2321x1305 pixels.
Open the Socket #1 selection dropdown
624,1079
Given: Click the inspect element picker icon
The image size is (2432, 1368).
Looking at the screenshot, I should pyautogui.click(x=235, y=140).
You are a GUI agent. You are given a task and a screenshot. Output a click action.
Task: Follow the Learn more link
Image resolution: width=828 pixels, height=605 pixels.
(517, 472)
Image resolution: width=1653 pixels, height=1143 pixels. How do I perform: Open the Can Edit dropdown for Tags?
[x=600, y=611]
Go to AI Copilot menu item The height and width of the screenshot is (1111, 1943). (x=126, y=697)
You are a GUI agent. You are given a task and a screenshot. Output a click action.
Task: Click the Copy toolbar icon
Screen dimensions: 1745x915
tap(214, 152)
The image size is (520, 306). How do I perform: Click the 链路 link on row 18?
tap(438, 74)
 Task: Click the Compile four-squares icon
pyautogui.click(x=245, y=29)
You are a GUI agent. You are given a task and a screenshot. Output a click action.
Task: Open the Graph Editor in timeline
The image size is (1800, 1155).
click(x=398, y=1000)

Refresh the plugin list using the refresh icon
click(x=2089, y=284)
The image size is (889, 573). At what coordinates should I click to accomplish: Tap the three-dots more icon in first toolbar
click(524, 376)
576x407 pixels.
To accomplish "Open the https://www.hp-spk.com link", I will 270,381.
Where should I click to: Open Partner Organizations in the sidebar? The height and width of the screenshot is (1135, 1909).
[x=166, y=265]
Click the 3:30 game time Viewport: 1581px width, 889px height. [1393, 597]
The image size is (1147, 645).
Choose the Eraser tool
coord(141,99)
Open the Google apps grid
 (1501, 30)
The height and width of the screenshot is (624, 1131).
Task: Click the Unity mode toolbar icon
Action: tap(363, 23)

■ What needs to be done:
Return every line of the material above exactly.

■ Worked solution:
2321x1305 pixels.
Open the Socket #1 selection dropdown
624,1079
Given: Click the inspect element picker icon
The image size is (2432, 1368).
Looking at the screenshot, I should pyautogui.click(x=235, y=140).
You are a GUI agent. You are given a task and a screenshot. Output a click action.
Task: Follow the Learn more link
Image resolution: width=828 pixels, height=605 pixels.
(517, 472)
Image resolution: width=1653 pixels, height=1143 pixels. How do I perform: Open the Can Edit dropdown for Tags?
[x=600, y=611]
Go to AI Copilot menu item The height and width of the screenshot is (1111, 1943). (x=126, y=697)
You are a GUI agent. You are given a task and a screenshot. Output a click action.
Task: Click the Copy toolbar icon
Screen dimensions: 1745x915
tap(214, 152)
The image size is (520, 306). How do I perform: Click the 链路 link on row 18?
tap(438, 74)
 Task: Click the Compile four-squares icon
pyautogui.click(x=245, y=29)
You are a GUI agent. You are given a task and a screenshot. Output a click action.
Task: Open the Graph Editor in timeline
The image size is (1800, 1155).
click(x=398, y=1000)

Refresh the plugin list using the refresh icon
click(x=2089, y=284)
The image size is (889, 573). At what coordinates should I click to accomplish: Tap the three-dots more icon in first toolbar
click(524, 376)
576x407 pixels.
To accomplish "Open the https://www.hp-spk.com link", I will 270,381.
Where should I click to: Open Partner Organizations in the sidebar? The height and width of the screenshot is (1135, 1909).
[x=166, y=265]
Click the 3:30 game time Viewport: 1581px width, 889px height. [1393, 597]
The image size is (1147, 645).
Choose the Eraser tool
coord(141,99)
Open the Google apps grid
 (1501, 30)
The height and width of the screenshot is (624, 1131).
Task: Click the Unity mode toolbar icon
Action: tap(363, 23)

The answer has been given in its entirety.